▶ [Objective]
Reproduce every line of the data below verbatim, without changing anything.

Data lines:
● ● ● ●
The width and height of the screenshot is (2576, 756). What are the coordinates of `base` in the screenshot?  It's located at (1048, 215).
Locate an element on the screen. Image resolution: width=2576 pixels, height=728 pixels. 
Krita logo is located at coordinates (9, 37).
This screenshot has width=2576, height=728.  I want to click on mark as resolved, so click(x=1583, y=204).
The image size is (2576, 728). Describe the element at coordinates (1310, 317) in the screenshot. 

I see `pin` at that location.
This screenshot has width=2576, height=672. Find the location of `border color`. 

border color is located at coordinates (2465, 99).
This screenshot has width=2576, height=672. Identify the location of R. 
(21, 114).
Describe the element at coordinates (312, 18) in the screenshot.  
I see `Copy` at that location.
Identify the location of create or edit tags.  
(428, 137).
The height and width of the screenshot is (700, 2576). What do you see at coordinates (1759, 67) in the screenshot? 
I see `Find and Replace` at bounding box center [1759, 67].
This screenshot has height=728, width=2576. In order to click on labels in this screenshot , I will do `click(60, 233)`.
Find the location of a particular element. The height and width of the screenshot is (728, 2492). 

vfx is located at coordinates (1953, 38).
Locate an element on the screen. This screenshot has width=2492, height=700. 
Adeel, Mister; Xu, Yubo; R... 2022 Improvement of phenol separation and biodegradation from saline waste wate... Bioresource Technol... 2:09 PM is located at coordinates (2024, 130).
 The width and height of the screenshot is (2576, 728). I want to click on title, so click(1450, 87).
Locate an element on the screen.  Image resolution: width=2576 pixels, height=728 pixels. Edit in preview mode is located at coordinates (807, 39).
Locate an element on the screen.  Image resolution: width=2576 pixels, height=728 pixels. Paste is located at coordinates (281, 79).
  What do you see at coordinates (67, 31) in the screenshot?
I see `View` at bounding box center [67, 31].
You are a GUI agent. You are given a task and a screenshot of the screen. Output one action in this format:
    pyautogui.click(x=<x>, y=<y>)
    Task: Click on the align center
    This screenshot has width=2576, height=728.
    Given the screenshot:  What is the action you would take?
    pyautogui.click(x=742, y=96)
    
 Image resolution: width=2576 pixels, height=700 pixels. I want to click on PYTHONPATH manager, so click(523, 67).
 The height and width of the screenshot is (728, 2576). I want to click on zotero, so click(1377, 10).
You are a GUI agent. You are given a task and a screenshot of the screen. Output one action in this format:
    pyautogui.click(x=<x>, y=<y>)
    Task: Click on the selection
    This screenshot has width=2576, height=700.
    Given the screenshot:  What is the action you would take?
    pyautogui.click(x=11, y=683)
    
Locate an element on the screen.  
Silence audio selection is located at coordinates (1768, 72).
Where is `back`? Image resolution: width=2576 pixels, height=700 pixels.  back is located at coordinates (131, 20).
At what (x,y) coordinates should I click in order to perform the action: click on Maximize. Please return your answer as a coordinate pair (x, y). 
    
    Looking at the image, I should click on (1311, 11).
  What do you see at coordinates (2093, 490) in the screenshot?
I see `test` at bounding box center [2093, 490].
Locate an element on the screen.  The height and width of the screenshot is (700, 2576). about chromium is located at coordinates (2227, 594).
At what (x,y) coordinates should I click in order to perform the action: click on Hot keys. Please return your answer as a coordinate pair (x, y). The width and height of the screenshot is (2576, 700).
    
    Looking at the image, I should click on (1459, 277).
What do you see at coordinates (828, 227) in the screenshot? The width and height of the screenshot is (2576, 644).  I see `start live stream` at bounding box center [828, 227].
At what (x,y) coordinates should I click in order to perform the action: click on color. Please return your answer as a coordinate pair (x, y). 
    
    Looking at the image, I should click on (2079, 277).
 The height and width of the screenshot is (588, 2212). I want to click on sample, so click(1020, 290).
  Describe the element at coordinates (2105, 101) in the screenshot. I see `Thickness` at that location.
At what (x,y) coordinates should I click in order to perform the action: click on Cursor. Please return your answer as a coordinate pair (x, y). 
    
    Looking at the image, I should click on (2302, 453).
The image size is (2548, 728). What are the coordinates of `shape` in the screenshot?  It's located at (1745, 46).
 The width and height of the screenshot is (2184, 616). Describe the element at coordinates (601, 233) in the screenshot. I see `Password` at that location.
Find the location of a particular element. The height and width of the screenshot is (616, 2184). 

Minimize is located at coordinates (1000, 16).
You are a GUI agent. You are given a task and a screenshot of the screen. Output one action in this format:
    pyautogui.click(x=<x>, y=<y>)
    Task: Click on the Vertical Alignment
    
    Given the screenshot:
● ● ● ●
▶ [Response for this exercise]
The width and height of the screenshot is (2576, 756). What are the coordinates of `base` in the screenshot?  It's located at (1048, 215).
Locate an element on the screen. Image resolution: width=2576 pixels, height=728 pixels. 
Krita logo is located at coordinates (9, 37).
This screenshot has width=2576, height=728.  I want to click on mark as resolved, so click(x=1583, y=204).
The image size is (2576, 728). Describe the element at coordinates (1310, 317) in the screenshot. 

I see `pin` at that location.
This screenshot has width=2576, height=672. Find the location of `border color`. 

border color is located at coordinates (2465, 99).
This screenshot has width=2576, height=672. Identify the location of R. 
(21, 114).
Describe the element at coordinates (312, 18) in the screenshot.  
I see `Copy` at that location.
Identify the location of create or edit tags.  
(428, 137).
The height and width of the screenshot is (700, 2576). What do you see at coordinates (1759, 67) in the screenshot? 
I see `Find and Replace` at bounding box center [1759, 67].
This screenshot has height=728, width=2576. In order to click on labels in this screenshot , I will do `click(60, 233)`.
Find the location of a particular element. The height and width of the screenshot is (728, 2492). 

vfx is located at coordinates (1953, 38).
Locate an element on the screen. This screenshot has width=2492, height=700. 
Adeel, Mister; Xu, Yubo; R... 2022 Improvement of phenol separation and biodegradation from saline waste wate... Bioresource Technol... 2:09 PM is located at coordinates (2024, 130).
 The width and height of the screenshot is (2576, 728). I want to click on title, so click(1450, 87).
Locate an element on the screen.  Image resolution: width=2576 pixels, height=728 pixels. Edit in preview mode is located at coordinates (807, 39).
Locate an element on the screen.  Image resolution: width=2576 pixels, height=728 pixels. Paste is located at coordinates (281, 79).
  What do you see at coordinates (67, 31) in the screenshot?
I see `View` at bounding box center [67, 31].
You are a GUI agent. You are given a task and a screenshot of the screen. Output one action in this format:
    pyautogui.click(x=<x>, y=<y>)
    Task: Click on the align center
    This screenshot has width=2576, height=728.
    Given the screenshot:  What is the action you would take?
    pyautogui.click(x=742, y=96)
    
 Image resolution: width=2576 pixels, height=700 pixels. I want to click on PYTHONPATH manager, so click(523, 67).
 The height and width of the screenshot is (728, 2576). I want to click on zotero, so click(1377, 10).
You are a GUI agent. You are given a task and a screenshot of the screen. Output one action in this format:
    pyautogui.click(x=<x>, y=<y>)
    Task: Click on the selection
    This screenshot has width=2576, height=700.
    Given the screenshot:  What is the action you would take?
    pyautogui.click(x=11, y=683)
    
Locate an element on the screen.  
Silence audio selection is located at coordinates (1768, 72).
Where is `back`? Image resolution: width=2576 pixels, height=700 pixels.  back is located at coordinates (131, 20).
At what (x,y) coordinates should I click in order to perform the action: click on Maximize. Please return your answer as a coordinate pair (x, y). 
    
    Looking at the image, I should click on (1311, 11).
  What do you see at coordinates (2093, 490) in the screenshot?
I see `test` at bounding box center [2093, 490].
Locate an element on the screen.  The height and width of the screenshot is (700, 2576). about chromium is located at coordinates (2227, 594).
At what (x,y) coordinates should I click in order to perform the action: click on Hot keys. Please return your answer as a coordinate pair (x, y). The width and height of the screenshot is (2576, 700).
    
    Looking at the image, I should click on (1459, 277).
What do you see at coordinates (828, 227) in the screenshot? The width and height of the screenshot is (2576, 644).  I see `start live stream` at bounding box center [828, 227].
At what (x,y) coordinates should I click in order to perform the action: click on color. Please return your answer as a coordinate pair (x, y). 
    
    Looking at the image, I should click on (2079, 277).
 The height and width of the screenshot is (588, 2212). I want to click on sample, so click(1020, 290).
  Describe the element at coordinates (2105, 101) in the screenshot. I see `Thickness` at that location.
At what (x,y) coordinates should I click in order to perform the action: click on Cursor. Please return your answer as a coordinate pair (x, y). 
    
    Looking at the image, I should click on (2302, 453).
The image size is (2548, 728). What are the coordinates of `shape` in the screenshot?  It's located at (1745, 46).
 The width and height of the screenshot is (2184, 616). Describe the element at coordinates (601, 233) in the screenshot. I see `Password` at that location.
Find the location of a particular element. The height and width of the screenshot is (616, 2184). 

Minimize is located at coordinates (1000, 16).
You are a GUI agent. You are given a task and a screenshot of the screen. Output one action in this format:
    pyautogui.click(x=<x>, y=<y>)
    Task: Click on the Vertical Alignment
    
    Given the screenshot:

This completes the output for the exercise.